BACKGROUND: Bacillary dysentery remains a major public health concern in China. The Beijing-Tianjin-Tangshan urban region is one of the most heavily infected areas in the country. This study aimed to analyze epidemiological features of bacillary dysentery, detect spatial-temporal clusters of the disease, and analyze risk factors that may affect bacillary dysentery incidence in the region. METHODS: Bacillary dysentery case data from January 2011 to December 2011 in Beijing-Tianjin-Tangshan were used in this study. The epidemiological features of cases were characterized, then scan statistics were performed to detect spatial temporal clusters of bacillary dysentery. A spatial panel model was used to identify potential risk factors.
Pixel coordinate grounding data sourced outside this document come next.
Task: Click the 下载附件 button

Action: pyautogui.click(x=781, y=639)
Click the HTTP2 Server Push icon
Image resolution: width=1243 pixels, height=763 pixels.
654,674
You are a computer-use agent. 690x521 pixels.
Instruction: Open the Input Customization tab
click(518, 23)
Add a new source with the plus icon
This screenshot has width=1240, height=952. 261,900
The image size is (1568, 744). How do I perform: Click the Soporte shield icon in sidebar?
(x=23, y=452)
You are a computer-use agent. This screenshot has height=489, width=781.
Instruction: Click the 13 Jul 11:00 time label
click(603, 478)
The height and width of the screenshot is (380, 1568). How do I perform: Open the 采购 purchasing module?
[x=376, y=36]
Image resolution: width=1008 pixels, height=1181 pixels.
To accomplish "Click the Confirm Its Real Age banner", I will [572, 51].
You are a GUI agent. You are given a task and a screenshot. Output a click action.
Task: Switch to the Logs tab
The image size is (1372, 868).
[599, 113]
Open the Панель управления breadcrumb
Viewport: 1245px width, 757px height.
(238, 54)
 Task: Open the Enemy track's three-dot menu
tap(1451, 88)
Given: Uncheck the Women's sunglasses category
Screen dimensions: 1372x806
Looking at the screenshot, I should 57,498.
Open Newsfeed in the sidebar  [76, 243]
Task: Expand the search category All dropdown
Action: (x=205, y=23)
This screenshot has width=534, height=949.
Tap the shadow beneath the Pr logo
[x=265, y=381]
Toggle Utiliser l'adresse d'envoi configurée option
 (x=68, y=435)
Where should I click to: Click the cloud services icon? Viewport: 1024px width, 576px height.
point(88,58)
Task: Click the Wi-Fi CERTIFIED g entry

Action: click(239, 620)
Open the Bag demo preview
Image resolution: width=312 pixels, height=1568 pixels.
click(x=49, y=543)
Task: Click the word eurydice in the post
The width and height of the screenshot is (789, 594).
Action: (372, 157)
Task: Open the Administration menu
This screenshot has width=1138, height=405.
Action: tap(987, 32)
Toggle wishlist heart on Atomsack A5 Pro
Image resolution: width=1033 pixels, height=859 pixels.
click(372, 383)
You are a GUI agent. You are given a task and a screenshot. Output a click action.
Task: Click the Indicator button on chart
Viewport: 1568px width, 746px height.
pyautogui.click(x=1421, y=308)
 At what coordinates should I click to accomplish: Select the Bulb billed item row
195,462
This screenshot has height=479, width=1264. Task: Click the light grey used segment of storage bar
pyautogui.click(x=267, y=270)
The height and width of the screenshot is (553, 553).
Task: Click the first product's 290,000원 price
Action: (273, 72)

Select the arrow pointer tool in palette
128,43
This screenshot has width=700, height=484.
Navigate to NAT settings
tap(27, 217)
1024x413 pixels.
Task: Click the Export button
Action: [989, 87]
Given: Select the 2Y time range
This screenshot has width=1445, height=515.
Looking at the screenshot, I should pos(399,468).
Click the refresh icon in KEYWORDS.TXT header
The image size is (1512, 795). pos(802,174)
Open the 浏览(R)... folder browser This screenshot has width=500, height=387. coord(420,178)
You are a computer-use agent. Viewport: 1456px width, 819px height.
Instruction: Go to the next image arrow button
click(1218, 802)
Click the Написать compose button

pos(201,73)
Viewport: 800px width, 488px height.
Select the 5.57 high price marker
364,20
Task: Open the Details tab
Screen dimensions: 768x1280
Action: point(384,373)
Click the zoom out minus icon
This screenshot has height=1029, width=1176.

RESULTS: There were a total of 28,765 cases of bacillary dysentery in 2011. The results of the analysis indicated that compared with other age groups, the highest incidence (473.75/105) occurred in individuals <5 years of age. The incidence in males (530.57/105) was higher compared with females (409.06/105). On a temporal basis, incidence increased rapidly starting in April. Peak incidence occurred in August (571.10/105). Analysis of the spatial distribution model revealed that factors such as population density, temperature, precipitation, and sunshine hours were positively associated with incidence rate. Per capita gross domestic product was negatively associated with disease incidence. CONCLUSIONS: Meteorological and socio-economic factors have affected the transmission of bacillary dysentery in the urban Beijing-Tianjin-Tangshan region of China. The success of bacillary dysentery prevention and control department strategies would benefit from giving more consideration to climate variations and local socio-economic conditions.